** Start DATA ENTRIES **

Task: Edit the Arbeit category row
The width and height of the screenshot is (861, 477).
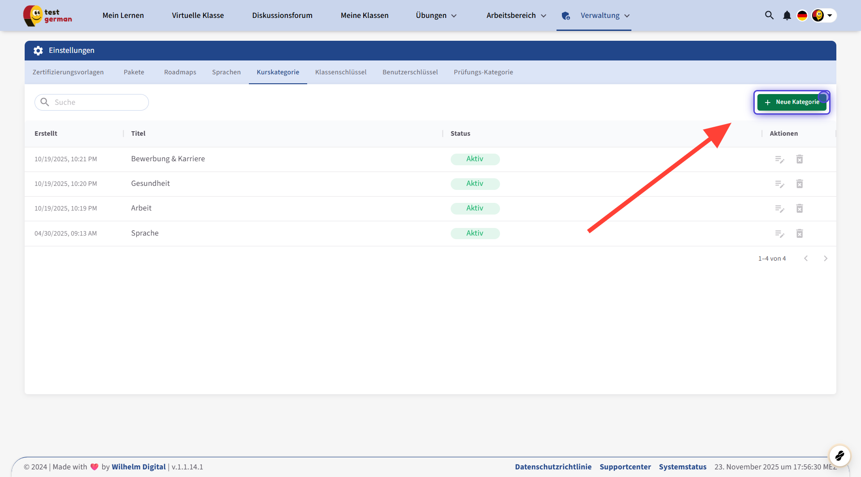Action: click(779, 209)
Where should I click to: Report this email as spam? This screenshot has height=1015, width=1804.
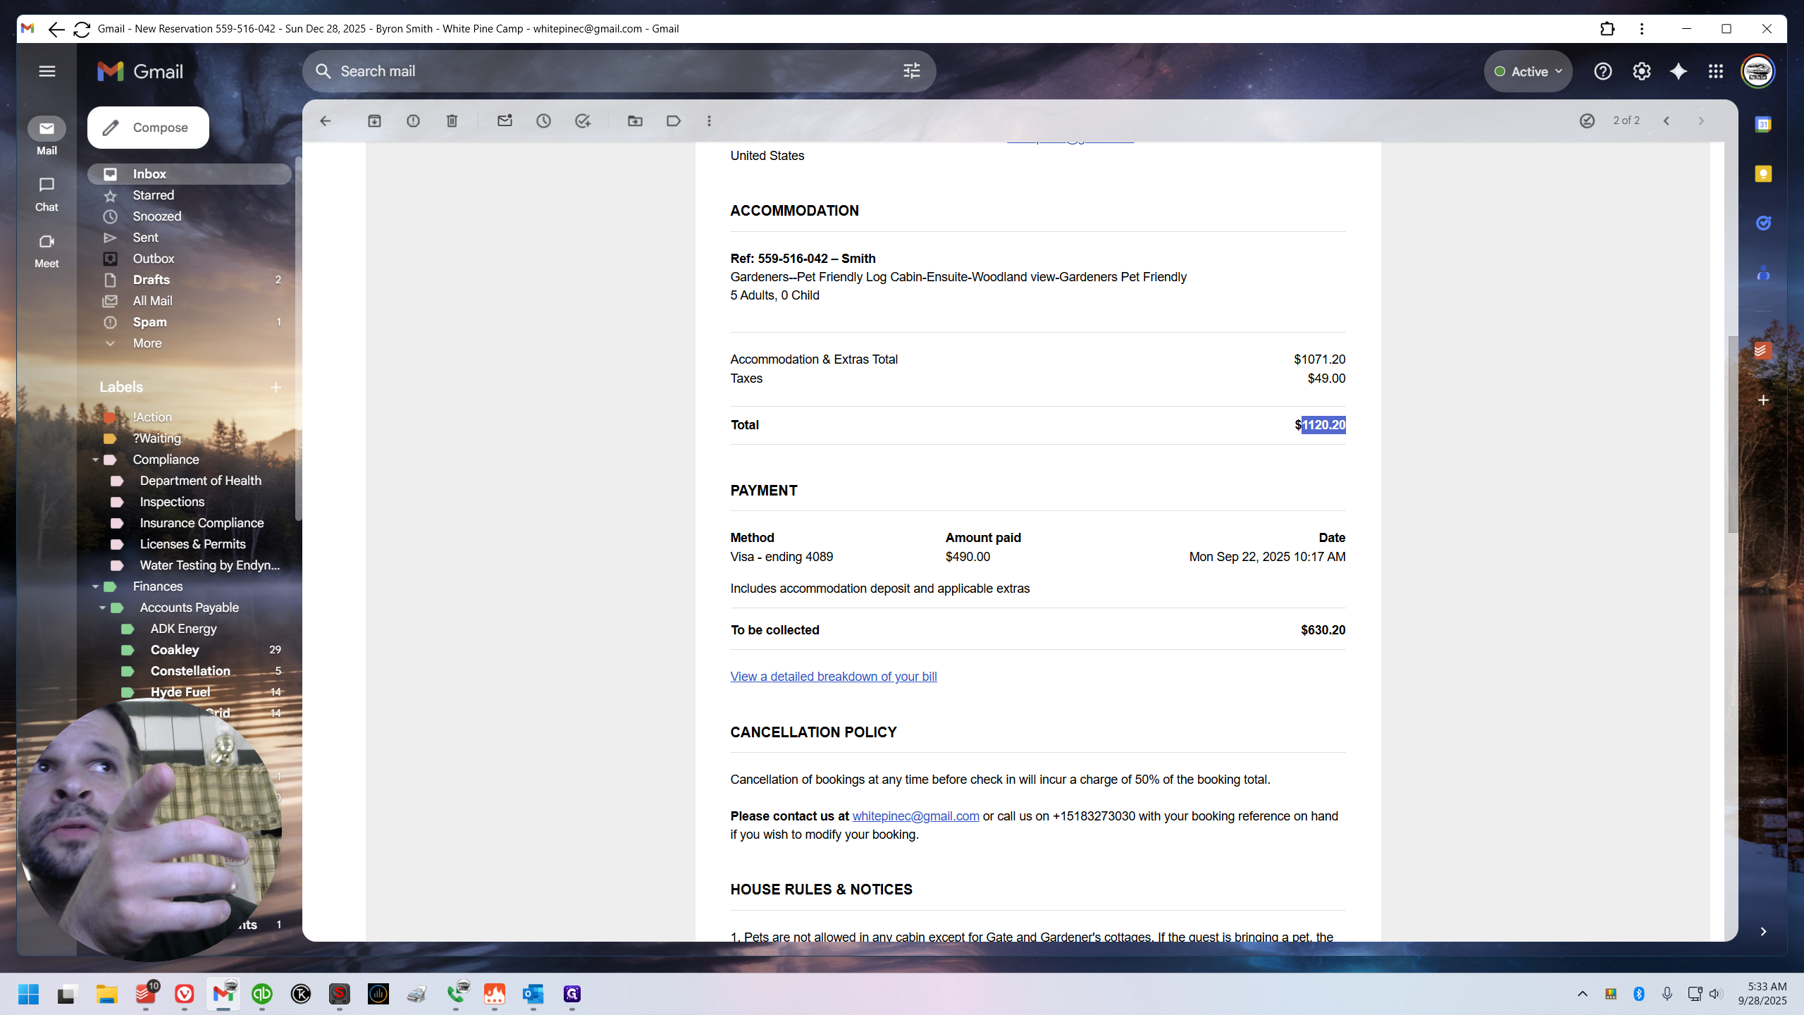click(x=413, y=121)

** End DATA ENTRIES **
** Start DATA ENTRIES **

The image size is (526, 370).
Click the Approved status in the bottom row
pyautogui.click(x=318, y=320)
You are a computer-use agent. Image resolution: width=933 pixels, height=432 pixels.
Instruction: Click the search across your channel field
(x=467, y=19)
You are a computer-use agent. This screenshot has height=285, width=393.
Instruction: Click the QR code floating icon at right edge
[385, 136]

** End DATA ENTRIES **
** Start DATA ENTRIES **

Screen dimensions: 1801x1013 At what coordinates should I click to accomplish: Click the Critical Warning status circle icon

** End DATA ENTRIES **

- **WORK REQUIRED**
Count the lines in the entries above that contain the word "height", matching case exactly. Give only the number.

- **EXERCISE ANSWER**
4